**WORK TASK**
Please give a word-for-word repeat of the line containing "Select the MHrs chart title by Month" and all lines that come after it in the entries below, ending at the last line.

BEGIN SUPPLIED MATERIAL

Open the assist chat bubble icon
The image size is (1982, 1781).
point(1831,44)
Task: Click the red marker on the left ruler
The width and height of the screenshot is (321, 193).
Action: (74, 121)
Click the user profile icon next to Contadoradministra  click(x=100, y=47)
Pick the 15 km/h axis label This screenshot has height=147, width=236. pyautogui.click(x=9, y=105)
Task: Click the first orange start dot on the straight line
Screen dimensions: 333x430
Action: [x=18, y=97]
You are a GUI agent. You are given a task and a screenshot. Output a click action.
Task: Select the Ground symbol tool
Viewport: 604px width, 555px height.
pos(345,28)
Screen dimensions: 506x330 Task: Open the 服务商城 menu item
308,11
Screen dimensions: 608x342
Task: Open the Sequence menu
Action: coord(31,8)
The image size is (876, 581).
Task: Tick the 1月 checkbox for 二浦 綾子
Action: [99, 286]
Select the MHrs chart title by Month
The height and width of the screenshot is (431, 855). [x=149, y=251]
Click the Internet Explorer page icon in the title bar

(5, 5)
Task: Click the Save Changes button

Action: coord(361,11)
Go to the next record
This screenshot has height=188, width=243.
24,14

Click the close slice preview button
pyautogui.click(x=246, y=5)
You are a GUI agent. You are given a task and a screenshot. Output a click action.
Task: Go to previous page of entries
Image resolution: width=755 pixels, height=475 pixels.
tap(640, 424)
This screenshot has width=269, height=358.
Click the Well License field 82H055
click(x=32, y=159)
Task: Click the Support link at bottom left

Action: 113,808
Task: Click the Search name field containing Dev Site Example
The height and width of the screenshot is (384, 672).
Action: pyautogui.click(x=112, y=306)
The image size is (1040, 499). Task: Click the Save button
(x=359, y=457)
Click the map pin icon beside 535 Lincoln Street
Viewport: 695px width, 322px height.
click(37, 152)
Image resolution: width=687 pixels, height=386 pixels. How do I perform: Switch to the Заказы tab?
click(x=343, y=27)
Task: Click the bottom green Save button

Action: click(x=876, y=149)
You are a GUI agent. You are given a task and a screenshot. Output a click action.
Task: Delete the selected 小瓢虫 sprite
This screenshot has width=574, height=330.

END SUPPLIED MATERIAL

**ANSWER SPACE**
Select the MHrs chart title by Month
The height and width of the screenshot is (431, 855). [x=149, y=251]
Click the Internet Explorer page icon in the title bar

(5, 5)
Task: Click the Save Changes button

Action: coord(361,11)
Go to the next record
This screenshot has height=188, width=243.
24,14

Click the close slice preview button
pyautogui.click(x=246, y=5)
You are a GUI agent. You are given a task and a screenshot. Output a click action.
Task: Go to previous page of entries
Image resolution: width=755 pixels, height=475 pixels.
tap(640, 424)
This screenshot has width=269, height=358.
Click the Well License field 82H055
click(x=32, y=159)
Task: Click the Support link at bottom left

Action: 113,808
Task: Click the Search name field containing Dev Site Example
The height and width of the screenshot is (384, 672).
Action: pyautogui.click(x=112, y=306)
The image size is (1040, 499). Task: Click the Save button
(x=359, y=457)
Click the map pin icon beside 535 Lincoln Street
Viewport: 695px width, 322px height.
click(37, 152)
Image resolution: width=687 pixels, height=386 pixels. How do I perform: Switch to the Заказы tab?
click(x=343, y=27)
Task: Click the bottom green Save button

Action: click(x=876, y=149)
You are a GUI agent. You are given a task and a screenshot. Output a click action.
Task: Delete the selected 小瓢虫 sprite
This screenshot has width=574, height=330.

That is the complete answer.